En El infinito en un junco, la escritora Irene Vallejo logra —entre otras muchas cosas— atrapar la doble condición de la escritura. Por un lado, es un espacio de emancipación personal, la conquista de una autonomía individual de la que solo puede dar verdadera cuenta quien no sabía leer ni escribir y aprendió a hacerlo. Pero, por otro, es un extraordinario logro colectivo: cuántos años, cuántas personas, cuántos recursos se han destinado a que sepamos comunicarnos por escrito. Vallejo recoge la épica de las escuelas rurales, de las misiones pedagógicas, de las bibliotecas ambulantes, de las campañas de alfabetización, esa utopía realizada: en un siglo, España ha pasado de casi un 60% de analfabetismo a menos de un 2%. A los agoreros, incapaces de pensar —ni de comprometerse con— un mundo mejor, habría que enseñarles esta hazaña contra todo pronóstico, esta herramienta básica de la igualdad, este contenedor de belleza y conocimiento, tan capaz de servir a la tiranía como a la subversión. Uno escribe, otro lee. Magia. 

En estas semanas (ya casi se pueden contar los meses en plural) se ha discutido sobre si los libros eran o no como el pan caliente, bienes de primera necesidad o de segunda, si debían abrir las librerías y si alguien se acordaba de las bibliotecas, un extraño ejemplo de propiedad comunitaria que es, en sí mismo, un pequeño milagro. Mientras, leemos. Y creo sinceramente que reivindicar el poder de esas letras sobre el papel o la pantalla no es ni cursi ni elitista, porque gracias al esfuerzo de muchos la palabra escrita no es propiedad del poder, y los obreros y las jornaleras siguen mandando a sus hijos a la escuela (pública) pensando que en ella encontrarán las herramientas de una vida buena, una vida mejor. Tiene razón Irene Vallejo cuando dice que leer es un gesto tan común que su poder nos pasa desapercibido. Pero quiero pensar que en estos días, cuando nos asomamos a una buena novela, al mensaje de un ser querido o a una noticia sobre la desescalada, aun asustados por la enfermedad y la muerte, por la fragilidad de nuestros planes y la incertidumbre del futuro, estamos un poco más acompañados y somos un poco más libres. No es poca cosa para un puñado de letras. 

Sobre el cabecero de mi cama, en un estrechísimo estante que solo se le habría ocurrido comercializar a Ikea, reposan varios libros, como en exposición. Los cambiamos de vez en cuando, como quien mueve los muebles o recoloca las fotos, pero siempre siguiendo una temática. Ahora, la temática es leer. Está el libro de André Kertész que lleva justamente ese título, Leer; está Matilda con su descubrimiento de la biblioteca; está Mujercitas y la escritura de Jo; y está Carta sobre el poder de la escritura, de Claude-Edmonde Magny, con prólogo de Jorge Semprún, un libro muy breve (unas 50 páginas), menudo, pero con tapas duras forradas en tela de un rojo brillante. Hay algo que parece sagrado en este pequeño volumen editado por Periférica. Porque, de alguna manera, lo es.

CONJUNTO DE LÍNEAS -

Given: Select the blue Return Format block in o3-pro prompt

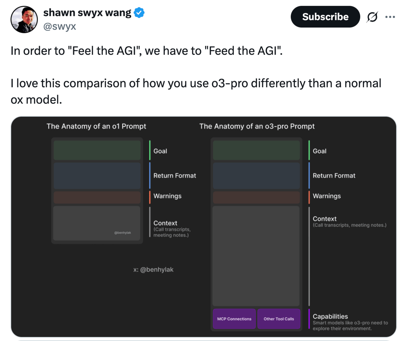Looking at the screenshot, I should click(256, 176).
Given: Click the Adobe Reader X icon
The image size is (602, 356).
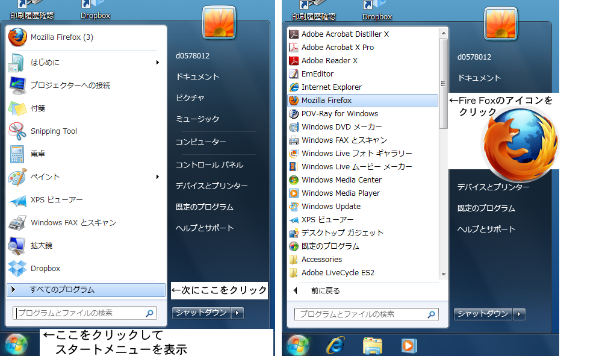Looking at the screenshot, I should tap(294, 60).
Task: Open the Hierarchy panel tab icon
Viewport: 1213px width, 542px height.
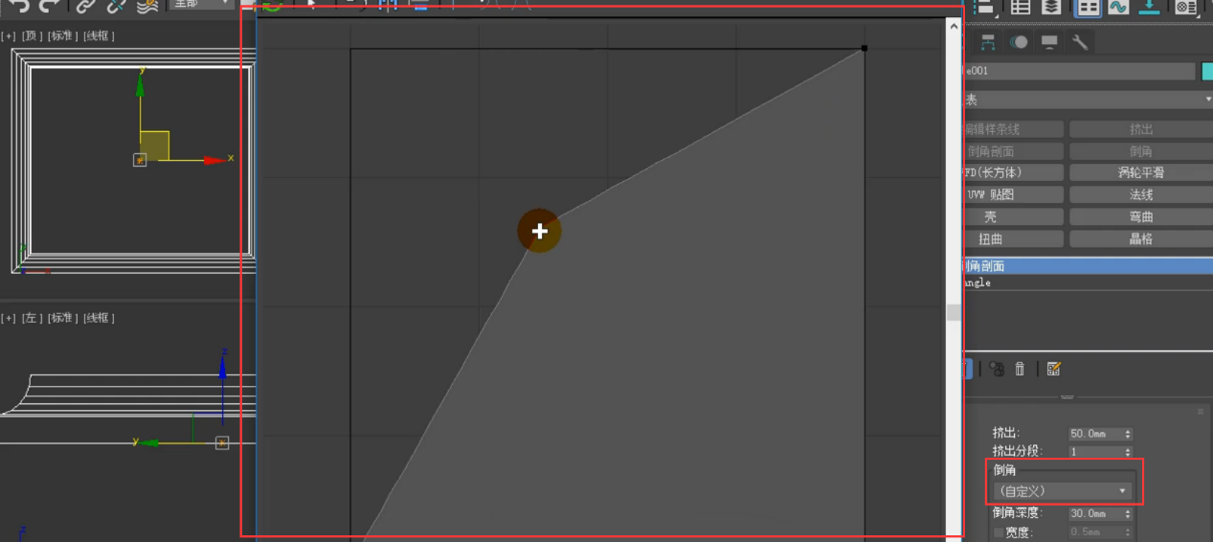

TAREA A REALIZAR - Copia sin cambios el fragmento del texto sobre el poder de la lectura que va desde «Sobre el cabecero» hasta «manera, lo es.», ambos incluidos. Para responder, apóyate solo en el texto sobre el poder de la lectura.

EJERCICIO RESUELTO -
Sobre el cabecero de mi cama, en un estrechísimo estante que solo se le habría ocurrido comercializar a Ikea, reposan varios libros, como en exposición. Los cambiamos de vez en cuando, como quien mueve los muebles o recoloca las fotos, pero siempre siguiendo una temática. Ahora, la temática es leer. Está el libro de André Kertész que lleva justamente ese título, Leer; está Matilda con su descubrimiento de la biblioteca; está Mujercitas y la escritura de Jo; y está Carta sobre el poder de la escritura, de Claude-Edmonde Magny, con prólogo de Jorge Semprún, un libro muy breve (unas 50 páginas), menudo, pero con tapas duras forradas en tela de un rojo brillante. Hay algo que parece sagrado en este pequeño volumen editado por Periférica. Porque, de alguna manera, lo es.